## START Input material

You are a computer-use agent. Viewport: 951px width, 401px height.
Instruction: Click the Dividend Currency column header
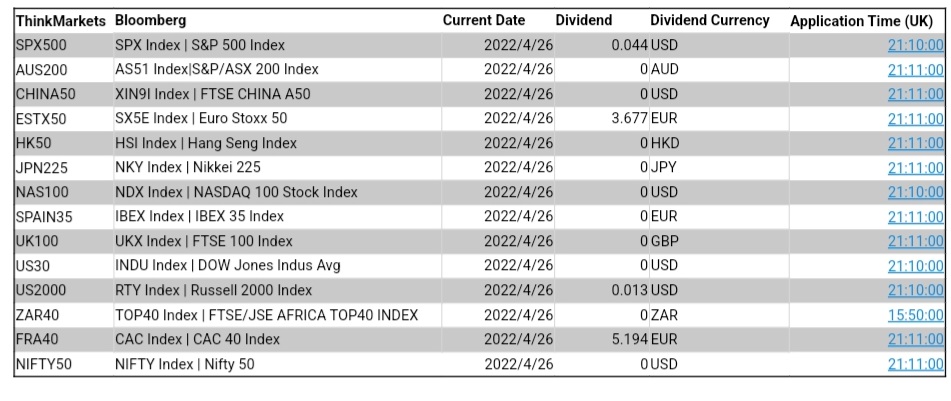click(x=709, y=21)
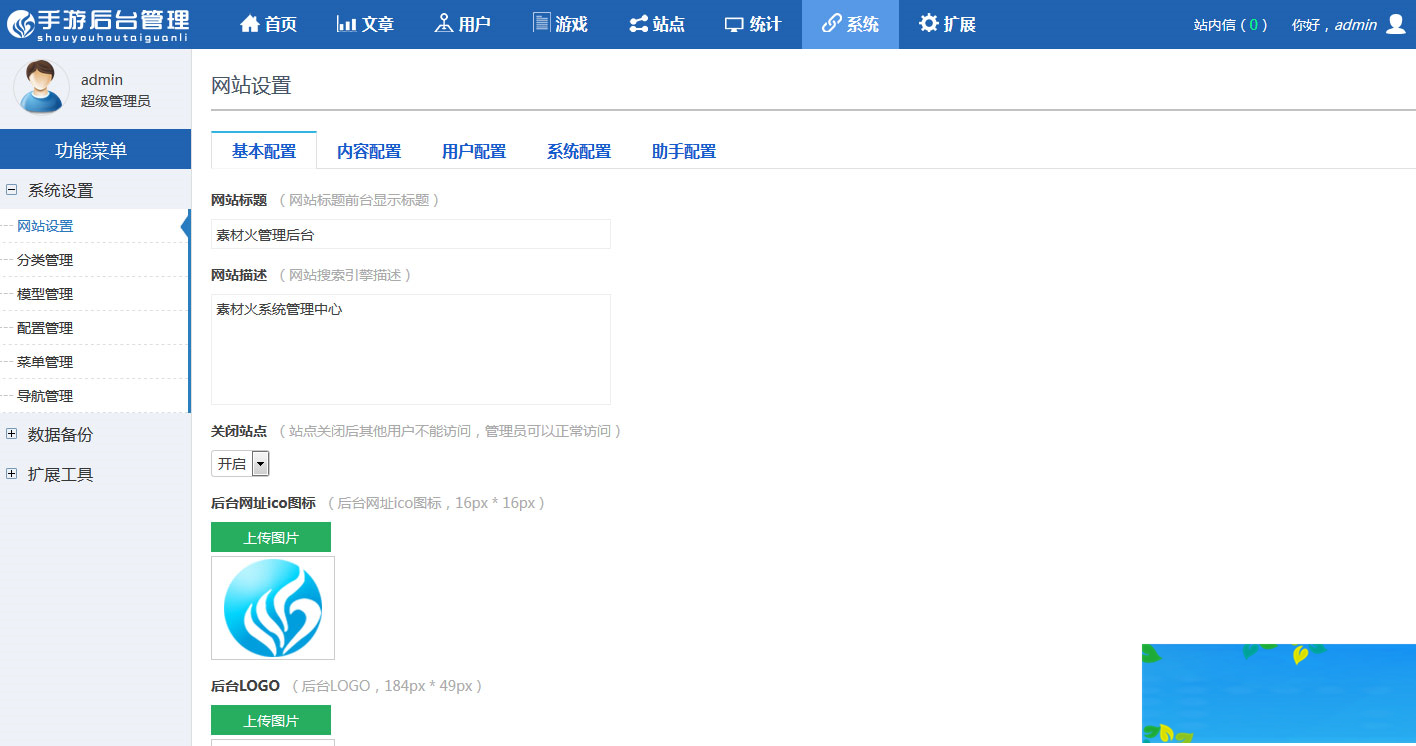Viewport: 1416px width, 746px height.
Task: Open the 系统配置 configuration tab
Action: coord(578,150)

## END Input material
## START Input material

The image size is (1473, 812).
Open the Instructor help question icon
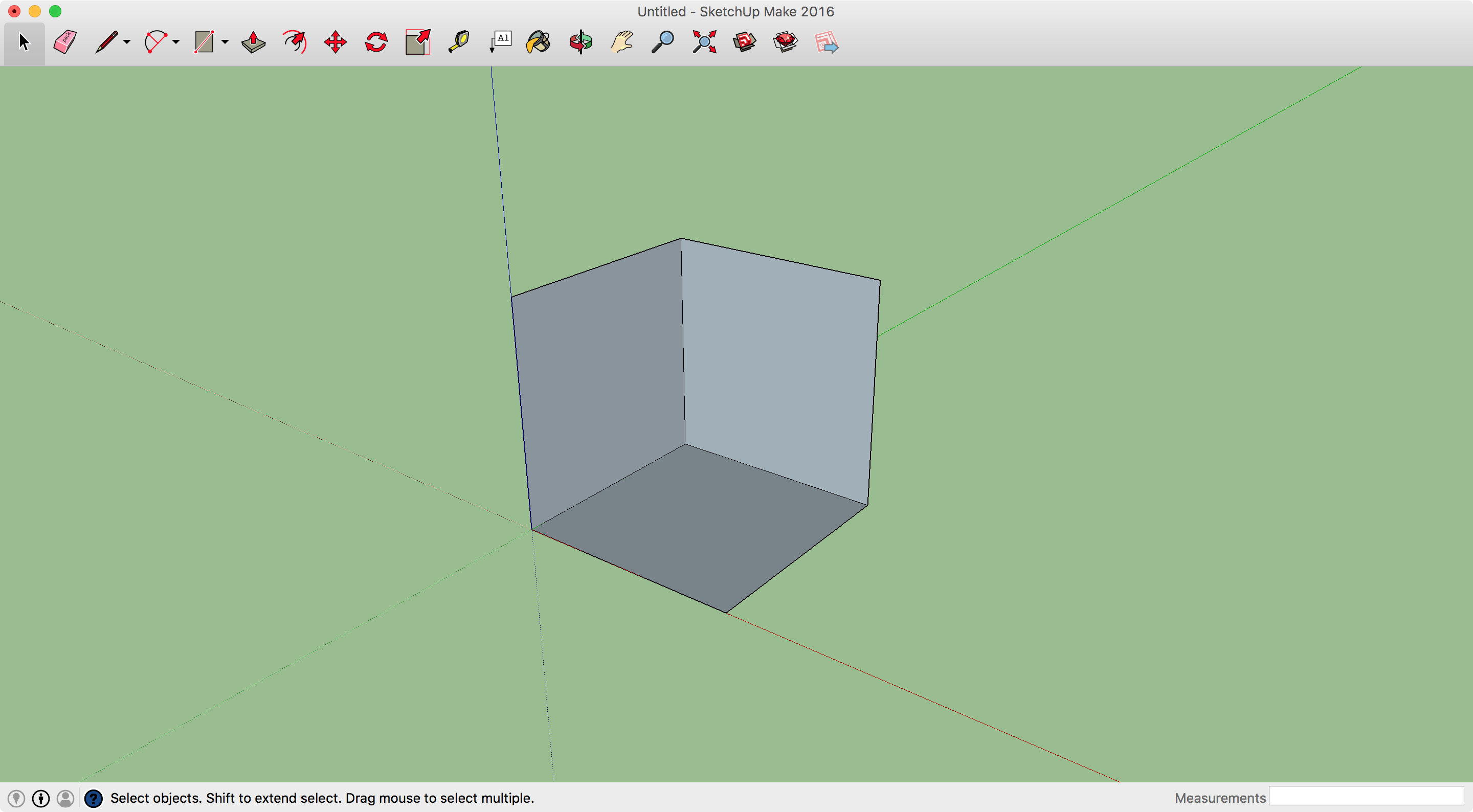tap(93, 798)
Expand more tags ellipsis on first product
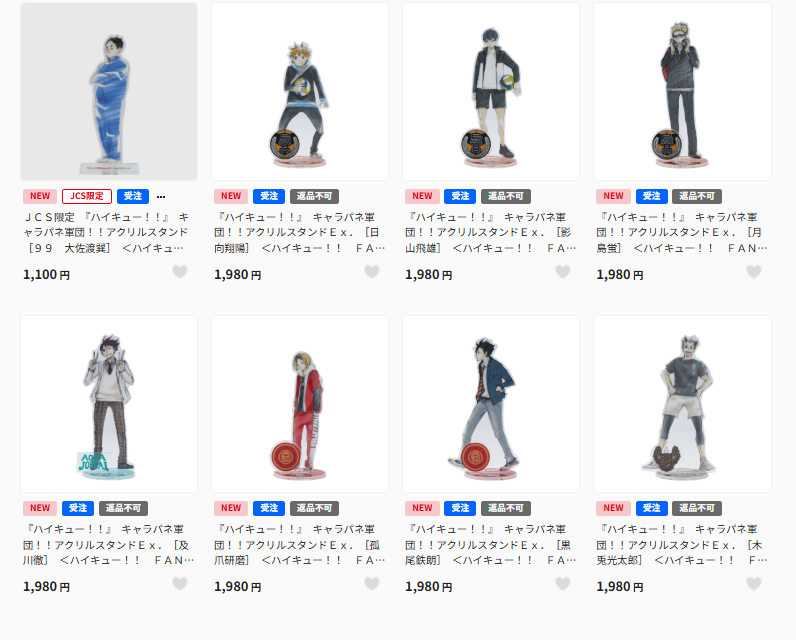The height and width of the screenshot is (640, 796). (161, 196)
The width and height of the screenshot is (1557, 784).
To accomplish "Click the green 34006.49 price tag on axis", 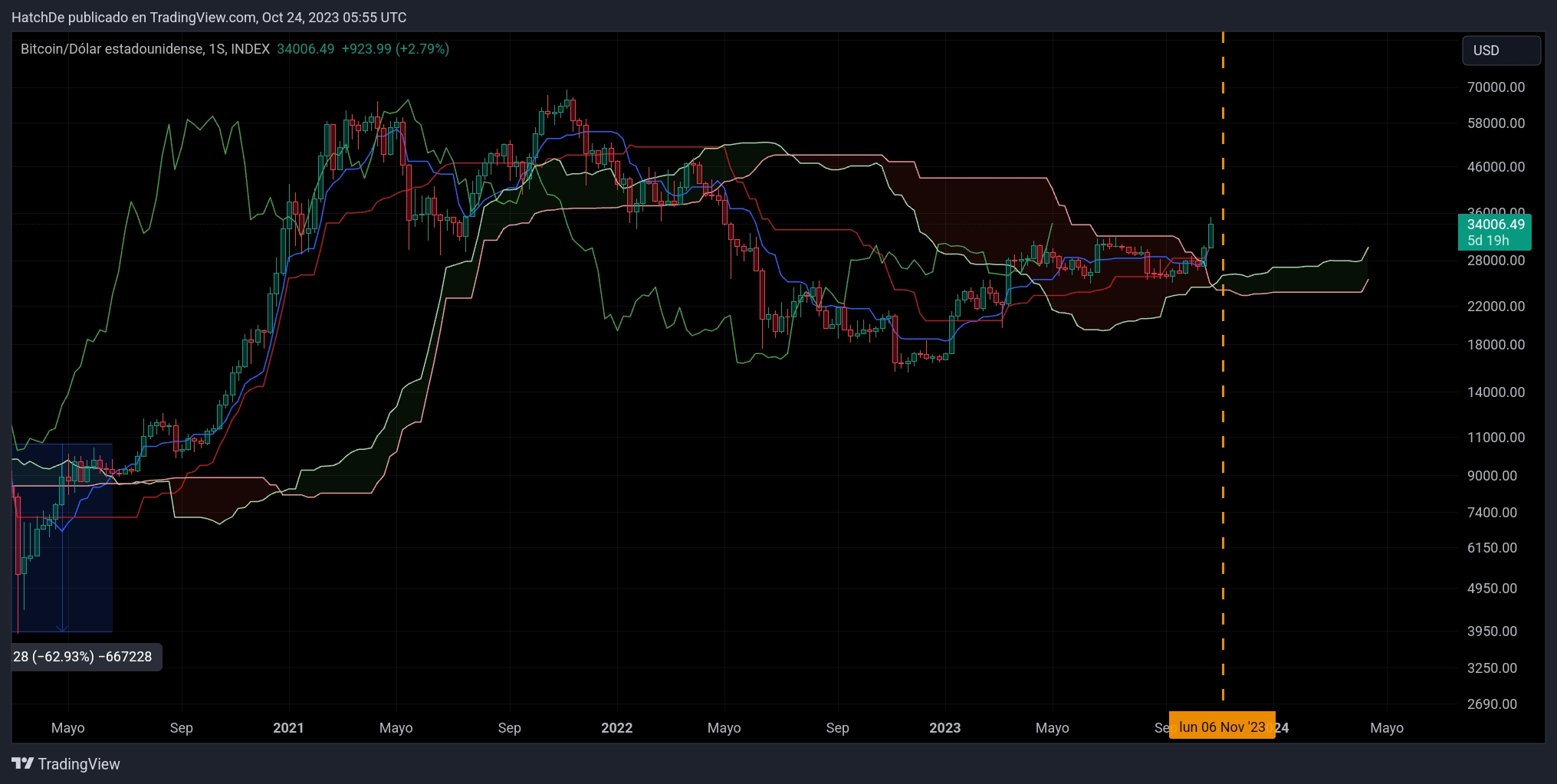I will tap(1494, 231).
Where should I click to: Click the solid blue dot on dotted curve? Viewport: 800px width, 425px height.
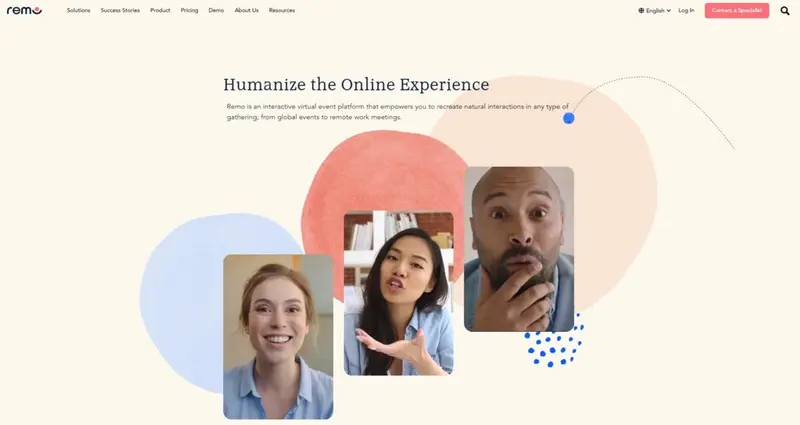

## END Input material

What is needed
Count the lines in the records above that contain the word "Open". Reply with the number alone.

Result of the task
2